Task brief ▸ Here are some records; copy every line that holds the word "Focus".

-*-*-

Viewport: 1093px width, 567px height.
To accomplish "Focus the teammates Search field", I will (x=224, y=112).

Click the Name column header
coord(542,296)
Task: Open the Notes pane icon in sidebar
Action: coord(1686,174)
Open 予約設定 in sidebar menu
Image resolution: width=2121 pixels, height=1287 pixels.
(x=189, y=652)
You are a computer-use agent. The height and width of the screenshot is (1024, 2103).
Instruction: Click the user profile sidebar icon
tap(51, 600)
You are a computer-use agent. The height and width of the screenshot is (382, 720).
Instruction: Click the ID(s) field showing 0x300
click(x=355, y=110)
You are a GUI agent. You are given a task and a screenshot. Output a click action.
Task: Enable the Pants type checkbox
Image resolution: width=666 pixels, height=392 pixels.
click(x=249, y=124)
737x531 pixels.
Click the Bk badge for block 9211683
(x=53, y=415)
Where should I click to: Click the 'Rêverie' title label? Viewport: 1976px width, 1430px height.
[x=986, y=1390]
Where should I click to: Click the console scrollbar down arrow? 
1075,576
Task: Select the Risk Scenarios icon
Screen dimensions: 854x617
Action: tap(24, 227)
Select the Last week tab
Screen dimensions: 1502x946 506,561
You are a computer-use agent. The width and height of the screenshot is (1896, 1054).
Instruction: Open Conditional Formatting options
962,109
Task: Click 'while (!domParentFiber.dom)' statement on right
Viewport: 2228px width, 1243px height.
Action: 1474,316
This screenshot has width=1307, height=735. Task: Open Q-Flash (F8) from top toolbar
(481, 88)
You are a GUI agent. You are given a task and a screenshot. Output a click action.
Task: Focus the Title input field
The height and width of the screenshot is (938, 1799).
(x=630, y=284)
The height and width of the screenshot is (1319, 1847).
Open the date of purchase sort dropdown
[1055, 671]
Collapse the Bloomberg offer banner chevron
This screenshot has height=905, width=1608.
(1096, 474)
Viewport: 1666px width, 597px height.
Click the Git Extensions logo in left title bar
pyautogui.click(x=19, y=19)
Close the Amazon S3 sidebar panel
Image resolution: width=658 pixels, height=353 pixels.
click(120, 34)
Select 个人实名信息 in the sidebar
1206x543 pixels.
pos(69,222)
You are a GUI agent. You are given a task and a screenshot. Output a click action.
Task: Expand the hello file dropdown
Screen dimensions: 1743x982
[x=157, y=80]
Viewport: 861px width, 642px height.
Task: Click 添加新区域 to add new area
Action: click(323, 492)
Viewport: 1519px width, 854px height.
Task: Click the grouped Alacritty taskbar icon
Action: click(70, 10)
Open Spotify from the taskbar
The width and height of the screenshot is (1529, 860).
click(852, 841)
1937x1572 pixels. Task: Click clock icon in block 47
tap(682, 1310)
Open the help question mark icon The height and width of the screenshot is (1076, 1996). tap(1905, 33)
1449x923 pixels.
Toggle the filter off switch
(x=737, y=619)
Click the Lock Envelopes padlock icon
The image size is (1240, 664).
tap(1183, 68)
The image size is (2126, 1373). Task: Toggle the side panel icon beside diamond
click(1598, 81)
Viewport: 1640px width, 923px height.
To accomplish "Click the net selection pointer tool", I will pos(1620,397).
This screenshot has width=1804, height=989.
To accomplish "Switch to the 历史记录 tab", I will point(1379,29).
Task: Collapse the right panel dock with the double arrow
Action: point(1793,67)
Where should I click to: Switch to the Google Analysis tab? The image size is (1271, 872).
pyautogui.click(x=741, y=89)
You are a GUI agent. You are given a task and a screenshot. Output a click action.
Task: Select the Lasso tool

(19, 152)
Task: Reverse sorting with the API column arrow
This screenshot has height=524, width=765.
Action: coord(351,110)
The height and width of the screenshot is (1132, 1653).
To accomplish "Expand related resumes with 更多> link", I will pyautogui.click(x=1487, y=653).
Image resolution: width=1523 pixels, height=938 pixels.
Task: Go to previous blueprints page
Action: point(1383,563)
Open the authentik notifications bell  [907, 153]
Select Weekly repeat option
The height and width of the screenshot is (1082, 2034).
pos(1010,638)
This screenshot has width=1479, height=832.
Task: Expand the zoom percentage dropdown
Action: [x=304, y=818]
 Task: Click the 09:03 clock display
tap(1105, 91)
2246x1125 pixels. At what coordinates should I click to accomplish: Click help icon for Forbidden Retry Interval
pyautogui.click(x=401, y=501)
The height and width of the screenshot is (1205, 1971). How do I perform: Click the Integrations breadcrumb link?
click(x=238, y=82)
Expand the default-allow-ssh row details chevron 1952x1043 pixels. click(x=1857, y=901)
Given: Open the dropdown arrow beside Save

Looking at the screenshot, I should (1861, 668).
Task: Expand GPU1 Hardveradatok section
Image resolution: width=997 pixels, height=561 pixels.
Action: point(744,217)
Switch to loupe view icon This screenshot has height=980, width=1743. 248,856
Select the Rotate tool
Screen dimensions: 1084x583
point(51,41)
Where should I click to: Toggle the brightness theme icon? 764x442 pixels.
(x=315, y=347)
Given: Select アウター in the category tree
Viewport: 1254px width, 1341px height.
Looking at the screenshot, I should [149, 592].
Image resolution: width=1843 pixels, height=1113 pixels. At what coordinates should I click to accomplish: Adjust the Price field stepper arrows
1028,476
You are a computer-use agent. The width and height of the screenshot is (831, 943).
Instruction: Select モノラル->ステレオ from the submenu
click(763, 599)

-*-*-

Result of this exercise ▸
To accomplish "Focus the teammates Search field", I will (x=224, y=112).
Task: Focus the Title input field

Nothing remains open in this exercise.